According to Reuters, economists at Citi, a New York-based bank, warned the chances of Greece leaving the euro in the next 12-18 months have risen to about 90 percent.

The bank, in a report dated July 25 but released in an email to investors on July 26, says Greece will most likely quit Europe’s single currency within the next two to three quarters.

Citi economists had previously put the chances of a Greek exit at 50 to 75 percent.

"We remain gloomy on the euro crisis," Citi economists said in the report, which was released three days after the German media reported the International Monetary Fund will stop bailing out Greece, a country teetering on the edge of bankruptcy.

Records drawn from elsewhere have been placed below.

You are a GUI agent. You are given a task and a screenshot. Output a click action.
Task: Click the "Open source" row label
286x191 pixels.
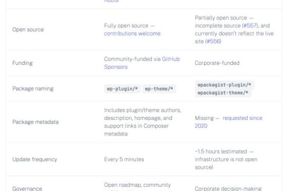(x=28, y=30)
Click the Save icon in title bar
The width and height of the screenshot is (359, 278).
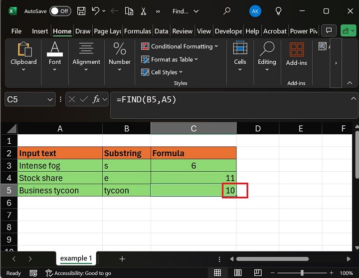(x=82, y=11)
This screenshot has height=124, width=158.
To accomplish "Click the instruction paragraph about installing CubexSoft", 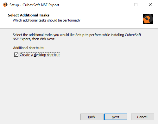I will tap(77, 37).
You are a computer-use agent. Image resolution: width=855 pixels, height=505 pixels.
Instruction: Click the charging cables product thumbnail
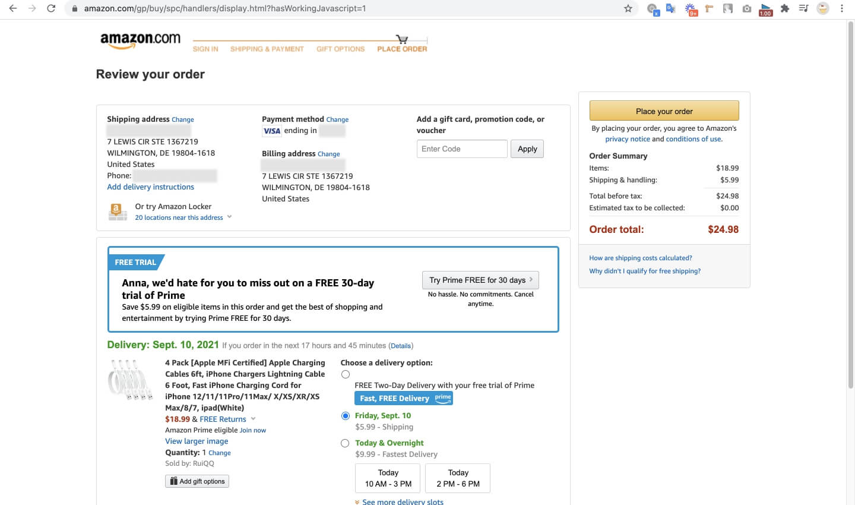[129, 380]
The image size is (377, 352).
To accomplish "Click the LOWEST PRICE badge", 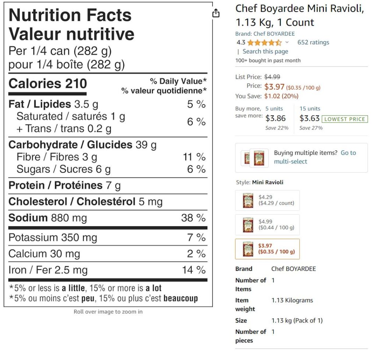I will click(x=345, y=119).
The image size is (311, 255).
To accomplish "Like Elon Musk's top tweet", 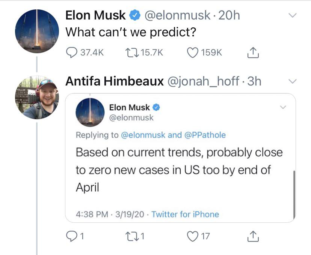I will point(192,53).
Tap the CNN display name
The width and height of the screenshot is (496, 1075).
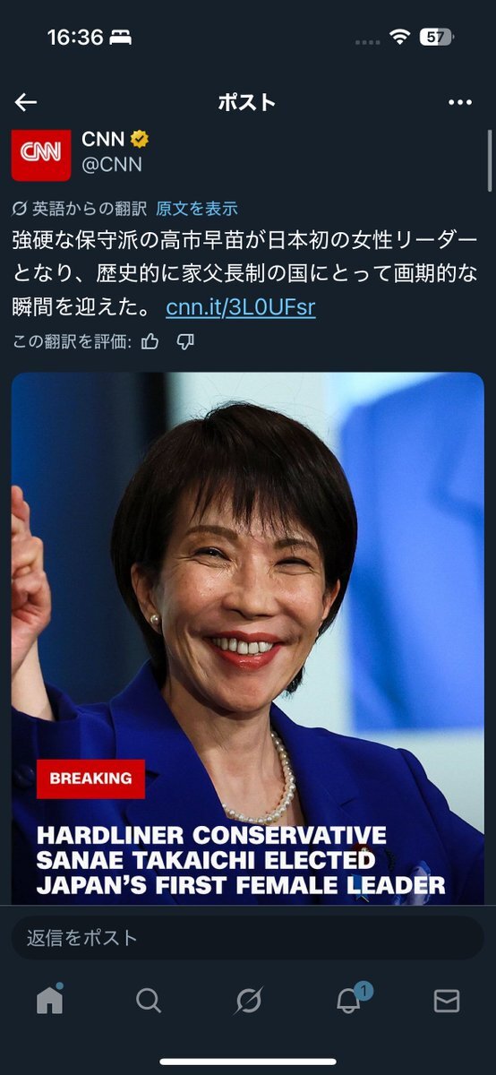pyautogui.click(x=103, y=139)
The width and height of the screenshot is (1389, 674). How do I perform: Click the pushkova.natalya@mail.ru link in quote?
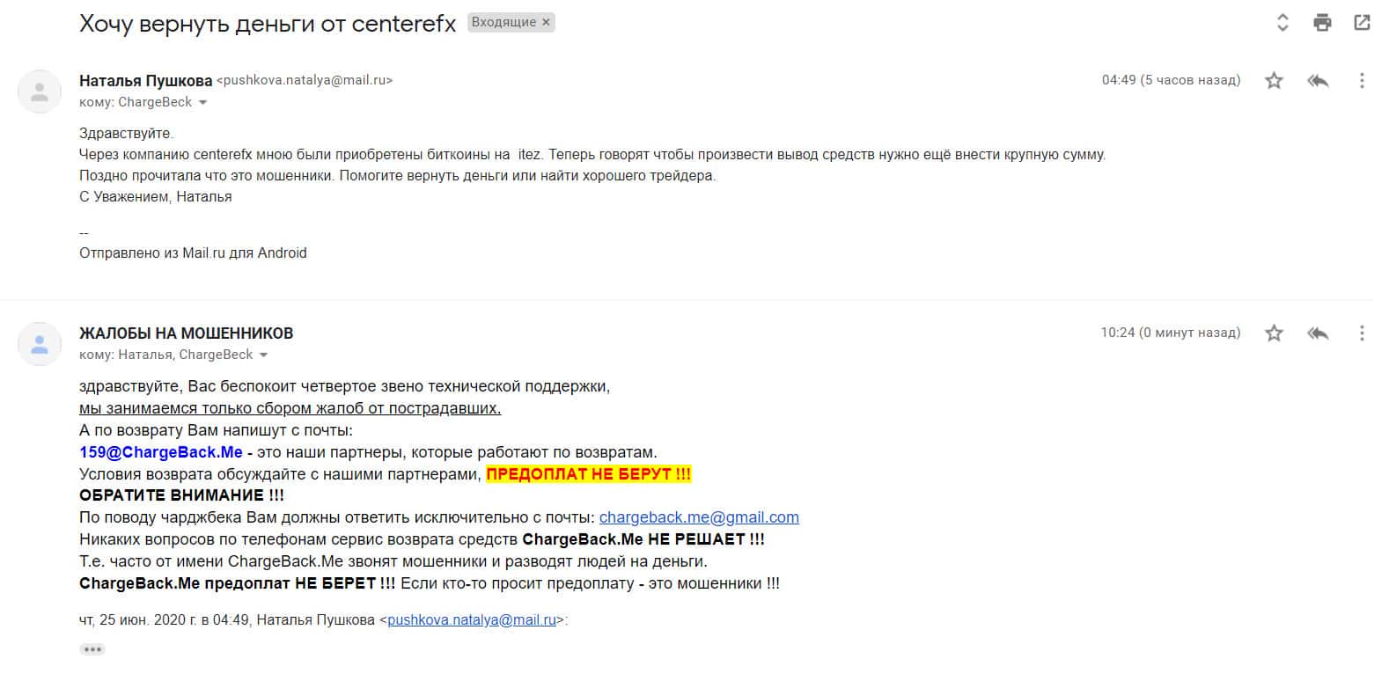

"Over the next few years, the euro area end-game is likely to be a mix of EMU exit (Greece), a significant amount of sovereign debt and bank debt restructuring (Portugal, Ireland and, eventually, perhaps Italy, Spain and Cyprus) with only limited fiscal burden-sharing."

Citi said it expected Greece's exit from the euro coupled with economic weakness in the Eurozone's periphery to trigger further sovereign downgrades in the single-currency bloc in the next two to three quarters. It saw at least a one-notch downgrade by at least one major agency for Austria, Belgium, France, Germany, Greece, Ireland, Italy, the Netherlands, Portugal and Spain.

Outside the euro area, Citi expects both the U.S. and Japan to have their ratings cut by one-notch over the next two to three years. Also Britain may lose its triple-A rating over the same period due to economic weakness and fiscal slippage.